• Question: what are you ultimately trying to find out?

    Asked by wisely to Andy, Alice JB, Barbara, James, Jo on 15 Jun 2011. This question was also asked by hindmarsh.
    • Photo: Andy Norton

      Andy Norton answered on 14 Jun 2011:


      I am ultimately trying to find out the mechanisms of how ceramics break, whether we can detect the breaking of them before they fail, and trying to understand how different things (like adding different things to the ceramic) affect how it breaks.

      People in the military are making ceramic plates to go on the outside of tanks. So that they can make these as strong and as hard as possible (hard enough to stop bullets from both hand-held guns and maybe even from tanks), people needed to investigate how and why ceramics break when they are hit or when they are compressed. If we can work out how they break when smashed (either with a bullet, or in a compressing machine like I use), then maybe we can work out how to make them better.

      So I am ultimately trying to find out how these ceramics break up when they are hit with things, and so we can work out ways to make them stronger, tougher, harder etc., and so we can get better armour for people and for tanks. So even though I am doing a very small aspect of a very big topic, my results should hopefully help get better equipment for soldiers, which is pretty cool.

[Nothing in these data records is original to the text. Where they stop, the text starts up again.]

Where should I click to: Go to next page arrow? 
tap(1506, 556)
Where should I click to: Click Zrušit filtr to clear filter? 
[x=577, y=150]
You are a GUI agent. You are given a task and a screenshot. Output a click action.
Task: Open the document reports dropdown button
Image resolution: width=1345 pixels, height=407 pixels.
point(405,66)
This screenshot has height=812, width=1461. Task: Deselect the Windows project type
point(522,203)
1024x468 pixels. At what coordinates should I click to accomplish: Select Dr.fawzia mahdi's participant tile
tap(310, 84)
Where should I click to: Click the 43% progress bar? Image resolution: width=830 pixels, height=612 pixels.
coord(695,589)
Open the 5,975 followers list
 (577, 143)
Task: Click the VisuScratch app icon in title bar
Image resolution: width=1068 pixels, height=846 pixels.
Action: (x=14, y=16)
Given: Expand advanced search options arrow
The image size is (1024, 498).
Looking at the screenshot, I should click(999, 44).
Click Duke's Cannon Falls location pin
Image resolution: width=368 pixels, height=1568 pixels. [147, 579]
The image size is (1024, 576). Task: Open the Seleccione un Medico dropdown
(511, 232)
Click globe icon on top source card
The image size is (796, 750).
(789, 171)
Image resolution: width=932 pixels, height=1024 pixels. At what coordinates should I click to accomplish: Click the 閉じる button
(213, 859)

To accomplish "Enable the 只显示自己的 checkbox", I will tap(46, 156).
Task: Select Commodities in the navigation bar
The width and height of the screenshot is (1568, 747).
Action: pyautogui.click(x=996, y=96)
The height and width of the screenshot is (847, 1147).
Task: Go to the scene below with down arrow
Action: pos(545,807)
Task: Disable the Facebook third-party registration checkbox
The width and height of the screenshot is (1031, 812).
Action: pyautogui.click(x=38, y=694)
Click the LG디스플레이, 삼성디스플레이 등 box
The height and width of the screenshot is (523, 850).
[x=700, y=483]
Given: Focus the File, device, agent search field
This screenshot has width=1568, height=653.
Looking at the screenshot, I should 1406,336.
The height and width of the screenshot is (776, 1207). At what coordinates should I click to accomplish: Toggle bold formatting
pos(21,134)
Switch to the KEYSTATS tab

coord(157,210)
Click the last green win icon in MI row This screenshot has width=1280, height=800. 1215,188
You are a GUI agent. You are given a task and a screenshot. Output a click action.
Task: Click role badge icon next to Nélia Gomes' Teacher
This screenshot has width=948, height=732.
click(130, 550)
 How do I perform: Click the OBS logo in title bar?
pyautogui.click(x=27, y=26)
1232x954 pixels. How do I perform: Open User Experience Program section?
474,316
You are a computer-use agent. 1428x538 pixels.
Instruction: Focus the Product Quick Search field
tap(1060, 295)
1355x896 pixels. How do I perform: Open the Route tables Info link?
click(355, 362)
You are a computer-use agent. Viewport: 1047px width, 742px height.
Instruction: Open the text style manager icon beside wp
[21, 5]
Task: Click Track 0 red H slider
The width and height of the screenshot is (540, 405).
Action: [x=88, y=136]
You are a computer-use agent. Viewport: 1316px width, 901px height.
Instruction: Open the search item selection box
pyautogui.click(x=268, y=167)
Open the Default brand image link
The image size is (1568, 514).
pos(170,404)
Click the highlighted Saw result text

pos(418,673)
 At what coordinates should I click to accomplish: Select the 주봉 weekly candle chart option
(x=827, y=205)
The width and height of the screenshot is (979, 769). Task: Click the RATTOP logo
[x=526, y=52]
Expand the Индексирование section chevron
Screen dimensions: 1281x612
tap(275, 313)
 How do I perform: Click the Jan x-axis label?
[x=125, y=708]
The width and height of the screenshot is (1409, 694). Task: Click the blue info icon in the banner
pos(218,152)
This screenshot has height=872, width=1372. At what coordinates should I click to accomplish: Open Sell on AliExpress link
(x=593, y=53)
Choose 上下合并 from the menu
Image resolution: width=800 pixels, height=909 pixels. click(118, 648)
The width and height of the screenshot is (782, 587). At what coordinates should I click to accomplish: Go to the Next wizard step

    • Photo: Barbara Guinn

      Barbara Guinn answered on 14 Jun 2011:


      Whether the protein we found can be used to kill tumour cells. We will inject people with it when their cancer is under control and when they feel a bit better and hopefully their body (T cells) will then kill any remaining cancer cells.

    • Photo: Alice Jones Bartoli

      Alice Jones Bartoli answered on 14 Jun 2011:


      My ultimate aim is to find out more about the different reasons why children develop behavioural problems, and use that information to develop a range of interventions that can be used by teachers and parents to work with children and help them to improve their behaviour.

      I don’t think that I can stop bad behaviour, I don’t think that I’ll be able to stop all children from growing up into criminals, but I do want the work that we do to help children and their families.

      I also really want people to think more carefully about problem behaviour in children. People are sometimes quick to judge bad behaviour as being a result of bad parents or just ‘naughty children’, I don’t think that this is really fair. I want to find out the best ways of helping children to improve their behaviour, and to help their parents and teachers to understand them.

    • Photo: Jo Hulsmans

      Jo Hulsmans answered on 15 Jun 2011:


      I am trying to find out how (or if) the plant and the bacteria I am studying communicate. I am pretty sure there is some interaction, but I want to know if the plant sees the bacteria as a friend, an enemy or something it doesn’t care about.

    • Photo: James Jennings

      James Jennings answered on 15 Jun 2011:


      I hope to find out how widely I can use my method to make new types of plastic material, and what these new materials can be used for.

      The plastics (polymers) I make are held within tiny spheres about 100 times smaller than the width of a human hair. When two polymers are joined together they can form patterns- see my profile for an example of the sort of patterns I’m talking about. The regular patterns at this small scale are expected to have properties not found in most plastics.

      We think that these spheres may be able to toughen material if they are made of hard and soft parts (though maybe not tough enough for tank armour!). Also, as the layers in the spheres are the same length as some wavelengths of light, they may interact with light in a special way. Finding a use for the polymers may be a long way off, but most good science takes time!